- [Work instructions] The response must consist of the lines below from the one with "Switch to the Bias" through the one with "Add Skin Cache", exactly as they appear and with both ends kept.

- [Records for the task]
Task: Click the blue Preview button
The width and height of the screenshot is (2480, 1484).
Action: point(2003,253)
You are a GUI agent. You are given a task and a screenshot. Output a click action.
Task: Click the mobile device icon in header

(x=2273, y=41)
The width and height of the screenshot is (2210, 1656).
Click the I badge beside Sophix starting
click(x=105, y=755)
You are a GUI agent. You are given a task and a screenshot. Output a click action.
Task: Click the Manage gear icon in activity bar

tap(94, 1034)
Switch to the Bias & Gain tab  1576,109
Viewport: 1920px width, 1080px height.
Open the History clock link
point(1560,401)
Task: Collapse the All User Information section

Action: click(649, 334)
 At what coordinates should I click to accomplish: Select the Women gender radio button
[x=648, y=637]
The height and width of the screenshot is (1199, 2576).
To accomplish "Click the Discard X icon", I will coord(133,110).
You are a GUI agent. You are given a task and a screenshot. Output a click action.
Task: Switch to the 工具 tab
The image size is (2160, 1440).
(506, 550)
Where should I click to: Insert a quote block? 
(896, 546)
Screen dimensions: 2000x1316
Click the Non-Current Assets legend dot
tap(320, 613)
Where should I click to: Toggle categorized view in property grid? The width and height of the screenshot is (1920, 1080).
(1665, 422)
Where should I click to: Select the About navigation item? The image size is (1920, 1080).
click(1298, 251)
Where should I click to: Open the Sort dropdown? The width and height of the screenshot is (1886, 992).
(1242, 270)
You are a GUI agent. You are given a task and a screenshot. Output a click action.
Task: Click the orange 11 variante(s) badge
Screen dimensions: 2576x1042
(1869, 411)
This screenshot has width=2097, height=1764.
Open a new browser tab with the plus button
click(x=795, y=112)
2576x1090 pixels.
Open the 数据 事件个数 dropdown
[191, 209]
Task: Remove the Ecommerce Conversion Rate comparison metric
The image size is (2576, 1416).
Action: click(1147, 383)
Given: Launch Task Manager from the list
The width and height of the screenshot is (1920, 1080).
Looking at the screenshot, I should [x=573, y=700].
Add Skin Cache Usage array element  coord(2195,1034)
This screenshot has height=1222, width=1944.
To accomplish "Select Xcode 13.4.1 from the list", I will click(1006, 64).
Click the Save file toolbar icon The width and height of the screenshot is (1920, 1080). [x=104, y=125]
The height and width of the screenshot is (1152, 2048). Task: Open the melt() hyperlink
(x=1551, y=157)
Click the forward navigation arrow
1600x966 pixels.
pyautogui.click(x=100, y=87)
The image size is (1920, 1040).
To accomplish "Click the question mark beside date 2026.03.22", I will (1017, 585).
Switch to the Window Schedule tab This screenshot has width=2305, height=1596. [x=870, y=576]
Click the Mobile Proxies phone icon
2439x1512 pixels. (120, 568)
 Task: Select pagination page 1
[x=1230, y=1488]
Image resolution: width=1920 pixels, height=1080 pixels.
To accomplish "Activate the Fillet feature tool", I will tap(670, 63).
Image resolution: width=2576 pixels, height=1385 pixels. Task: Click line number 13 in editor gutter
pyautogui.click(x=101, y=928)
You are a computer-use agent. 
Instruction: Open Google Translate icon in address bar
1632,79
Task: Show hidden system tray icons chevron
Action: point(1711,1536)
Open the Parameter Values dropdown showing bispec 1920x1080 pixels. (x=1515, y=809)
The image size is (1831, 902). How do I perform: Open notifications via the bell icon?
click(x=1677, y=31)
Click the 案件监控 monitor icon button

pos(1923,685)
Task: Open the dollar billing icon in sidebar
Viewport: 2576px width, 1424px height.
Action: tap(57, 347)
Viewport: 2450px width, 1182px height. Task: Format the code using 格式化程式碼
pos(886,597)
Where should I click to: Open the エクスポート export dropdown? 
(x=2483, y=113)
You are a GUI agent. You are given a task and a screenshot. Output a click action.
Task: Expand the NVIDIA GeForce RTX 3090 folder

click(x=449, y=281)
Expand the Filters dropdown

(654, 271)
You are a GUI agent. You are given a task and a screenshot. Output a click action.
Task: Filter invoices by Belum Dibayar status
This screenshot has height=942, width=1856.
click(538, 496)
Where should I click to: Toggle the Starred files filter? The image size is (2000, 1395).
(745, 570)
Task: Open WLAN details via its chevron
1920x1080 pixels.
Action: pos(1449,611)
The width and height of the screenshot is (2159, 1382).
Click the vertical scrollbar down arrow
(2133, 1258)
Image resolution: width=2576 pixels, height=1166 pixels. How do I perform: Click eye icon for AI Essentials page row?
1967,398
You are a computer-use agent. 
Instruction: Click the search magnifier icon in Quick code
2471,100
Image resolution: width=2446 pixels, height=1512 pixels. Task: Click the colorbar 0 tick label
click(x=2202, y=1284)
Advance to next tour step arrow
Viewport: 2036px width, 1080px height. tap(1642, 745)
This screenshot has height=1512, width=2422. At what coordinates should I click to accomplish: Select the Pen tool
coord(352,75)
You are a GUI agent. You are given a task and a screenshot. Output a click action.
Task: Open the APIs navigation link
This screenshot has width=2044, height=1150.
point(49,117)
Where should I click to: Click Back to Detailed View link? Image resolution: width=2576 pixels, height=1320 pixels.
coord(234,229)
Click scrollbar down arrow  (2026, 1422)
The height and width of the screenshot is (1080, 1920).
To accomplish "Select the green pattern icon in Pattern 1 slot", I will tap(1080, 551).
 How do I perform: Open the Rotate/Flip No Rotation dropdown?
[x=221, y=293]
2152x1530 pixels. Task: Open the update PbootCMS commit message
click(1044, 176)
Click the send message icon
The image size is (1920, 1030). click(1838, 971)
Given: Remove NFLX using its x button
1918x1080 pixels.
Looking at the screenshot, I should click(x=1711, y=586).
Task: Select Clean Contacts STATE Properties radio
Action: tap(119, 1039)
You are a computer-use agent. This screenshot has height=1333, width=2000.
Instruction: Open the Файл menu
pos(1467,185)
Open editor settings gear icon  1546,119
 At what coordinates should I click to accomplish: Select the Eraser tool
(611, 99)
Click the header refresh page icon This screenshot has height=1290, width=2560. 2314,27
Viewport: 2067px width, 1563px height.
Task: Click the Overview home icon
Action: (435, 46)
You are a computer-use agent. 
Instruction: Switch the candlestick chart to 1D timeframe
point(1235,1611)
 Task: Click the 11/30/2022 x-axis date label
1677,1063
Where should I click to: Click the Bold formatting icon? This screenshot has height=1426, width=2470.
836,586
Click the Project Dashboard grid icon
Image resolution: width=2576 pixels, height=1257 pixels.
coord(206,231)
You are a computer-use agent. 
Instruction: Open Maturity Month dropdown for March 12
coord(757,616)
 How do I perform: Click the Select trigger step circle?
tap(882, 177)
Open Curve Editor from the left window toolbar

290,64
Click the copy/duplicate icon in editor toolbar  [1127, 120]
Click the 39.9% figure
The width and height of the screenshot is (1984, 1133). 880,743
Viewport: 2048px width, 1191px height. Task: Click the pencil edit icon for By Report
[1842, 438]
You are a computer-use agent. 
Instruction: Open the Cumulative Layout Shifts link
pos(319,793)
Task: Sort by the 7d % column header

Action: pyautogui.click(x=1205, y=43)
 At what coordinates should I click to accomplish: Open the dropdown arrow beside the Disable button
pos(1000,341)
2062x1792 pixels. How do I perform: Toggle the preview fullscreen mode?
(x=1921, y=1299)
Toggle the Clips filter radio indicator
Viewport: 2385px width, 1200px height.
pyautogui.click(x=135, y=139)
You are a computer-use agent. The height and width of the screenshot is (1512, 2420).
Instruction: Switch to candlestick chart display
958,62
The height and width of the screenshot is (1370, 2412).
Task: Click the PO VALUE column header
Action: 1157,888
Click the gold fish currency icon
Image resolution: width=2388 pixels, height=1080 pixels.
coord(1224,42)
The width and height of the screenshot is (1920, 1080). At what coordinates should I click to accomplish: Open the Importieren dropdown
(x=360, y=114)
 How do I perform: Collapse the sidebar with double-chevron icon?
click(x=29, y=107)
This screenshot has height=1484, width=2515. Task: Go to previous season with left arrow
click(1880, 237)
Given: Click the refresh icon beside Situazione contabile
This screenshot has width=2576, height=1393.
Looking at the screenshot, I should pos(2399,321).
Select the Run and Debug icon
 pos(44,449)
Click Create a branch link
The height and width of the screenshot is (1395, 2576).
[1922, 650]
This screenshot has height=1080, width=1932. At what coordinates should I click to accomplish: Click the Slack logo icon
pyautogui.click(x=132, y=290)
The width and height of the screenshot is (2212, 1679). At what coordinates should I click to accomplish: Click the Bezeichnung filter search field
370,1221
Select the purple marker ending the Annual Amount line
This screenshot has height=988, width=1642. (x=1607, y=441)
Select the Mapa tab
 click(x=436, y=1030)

- [Response to this exercise]
Switch to the Bias & Gain tab  1576,109
Viewport: 1920px width, 1080px height.
Open the History clock link
point(1560,401)
Task: Collapse the All User Information section

Action: click(649, 334)
 At what coordinates should I click to accomplish: Select the Women gender radio button
[x=648, y=637]
The height and width of the screenshot is (1199, 2576).
To accomplish "Click the Discard X icon", I will coord(133,110).
You are a GUI agent. You are given a task and a screenshot. Output a click action.
Task: Switch to the 工具 tab
The image size is (2160, 1440).
(506, 550)
Where should I click to: Insert a quote block? 
(896, 546)
Screen dimensions: 2000x1316
Click the Non-Current Assets legend dot
tap(320, 613)
Where should I click to: Toggle categorized view in property grid? The width and height of the screenshot is (1920, 1080).
(1665, 422)
Where should I click to: Select the About navigation item? The image size is (1920, 1080).
click(1298, 251)
Where should I click to: Open the Sort dropdown? The width and height of the screenshot is (1886, 992).
(1242, 270)
You are a GUI agent. You are given a task and a screenshot. Output a click action.
Task: Click the orange 11 variante(s) badge
Screen dimensions: 2576x1042
(1869, 411)
This screenshot has width=2097, height=1764.
Open a new browser tab with the plus button
click(x=795, y=112)
2576x1090 pixels.
Open the 数据 事件个数 dropdown
[191, 209]
Task: Remove the Ecommerce Conversion Rate comparison metric
The image size is (2576, 1416).
Action: click(1147, 383)
Given: Launch Task Manager from the list
The width and height of the screenshot is (1920, 1080).
Looking at the screenshot, I should [x=573, y=700].
Add Skin Cache Usage array element  coord(2195,1034)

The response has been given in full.